L’œuvre raconte l’histoire d’une série de meurtres impliquant des étudiants résidant au campus universitaire de Barikadimy à Toamasina. Une malédiction provoquée par le suicide de Kévin, un étudiant timide qui a impulsivement mis fin à ses jours après qu’il a découvert que Laura, la belle jeune fille qu’il aime en secret, est conquise par un autre : Thomas. Une sorcière propose à cette dernière une opportunité de conjurer le sort : Laura devra voyager dans le passé et empêcher Kévin de voir la scène où elle est avec Thomas dans un appartement de R+3, le bâtiment de trois étages du haut duquel Kévin, rongé de chagrin, s’est jeté dans le vide.

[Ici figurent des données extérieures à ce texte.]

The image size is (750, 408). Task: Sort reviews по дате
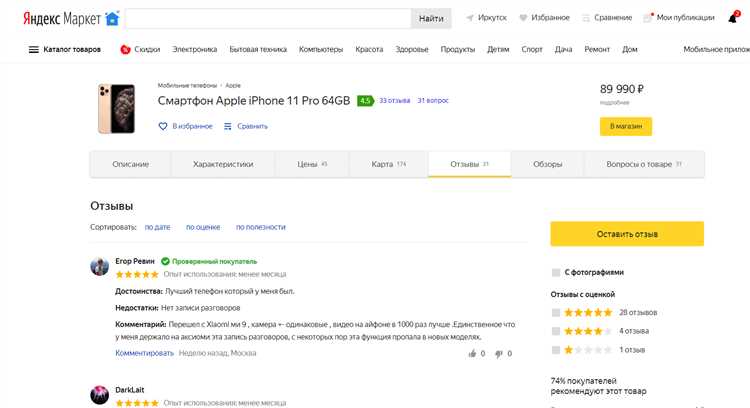157,227
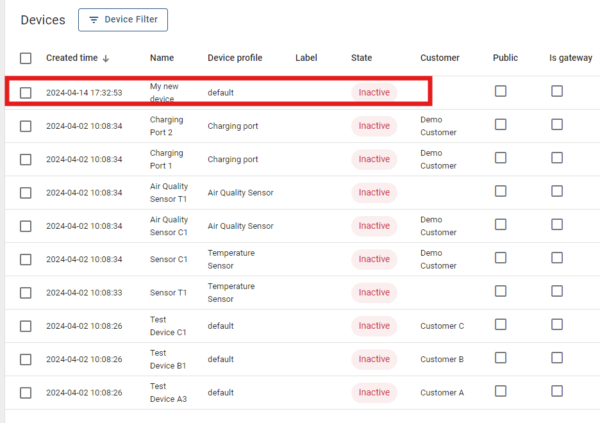Open the Device Filter button

point(123,19)
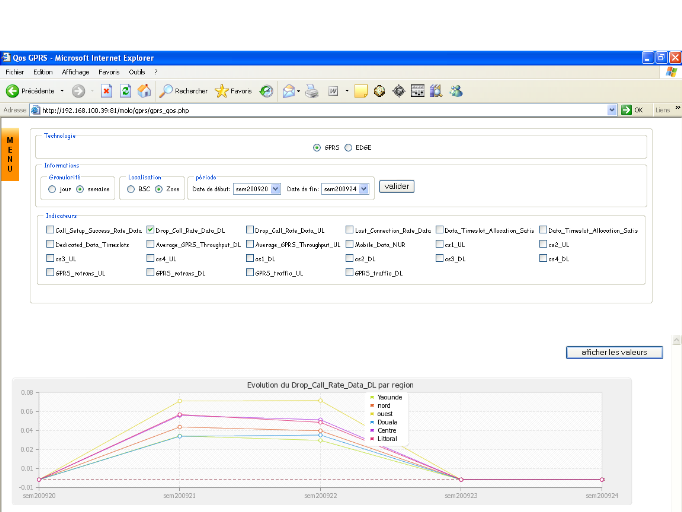Select the jour granularity radio button
The width and height of the screenshot is (682, 512).
point(51,187)
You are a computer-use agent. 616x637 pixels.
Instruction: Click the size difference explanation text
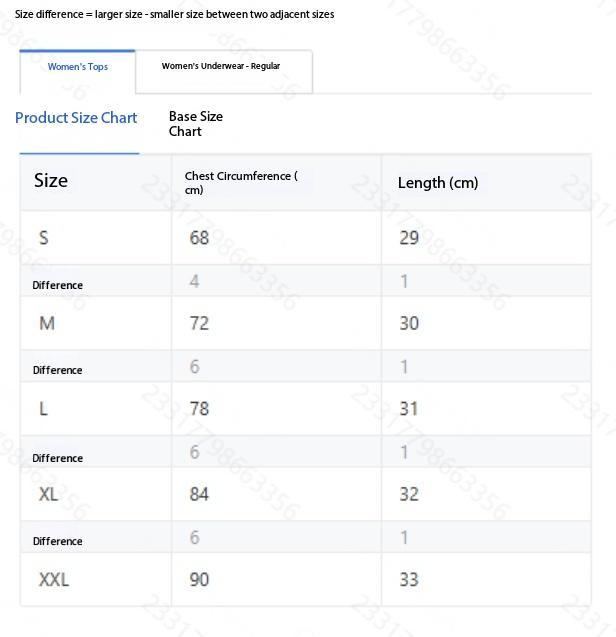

Cet incident déclencheur pose problème au film. D’abord, il semble mélodramatique que la déception amoureuse de Kévin lui pousse à un tel acte, aussi fou amoureux en secret de Laura soit-il. Mais l’erreur la plus manifeste du scénariste est d’ordre structurel. Ce qu’il y a de plus courant pour un film de 2 heures est de placer l’incident déclencheur au cours de la première demi-heure. Or, dans R+3 le suicide de Kévin survient près du milieu du long métrage. Un retard qui n’est pas sans conséquences négatives. Il en résulte une perte d’intérêt car l’exposition dure trop longtemps avec des intrigues secondaires qui n’en finissent pas. Autrement dit, l’histoire met trop de temps à démarrer. Le développement qui s’ensuit souffre quant à lui d’une profusion d’actions qui ne dissipent pas l’ennui tant elles sont saturées et parsemées d’incohérences. L’unité du genre s’en trouve également affectée. Ce n’est que dans la deuxième heure que R+3 s’affirme explicitement comme un film d’horreur avec une touche fantastique, la première heure ressemblant davantage à un teen movie.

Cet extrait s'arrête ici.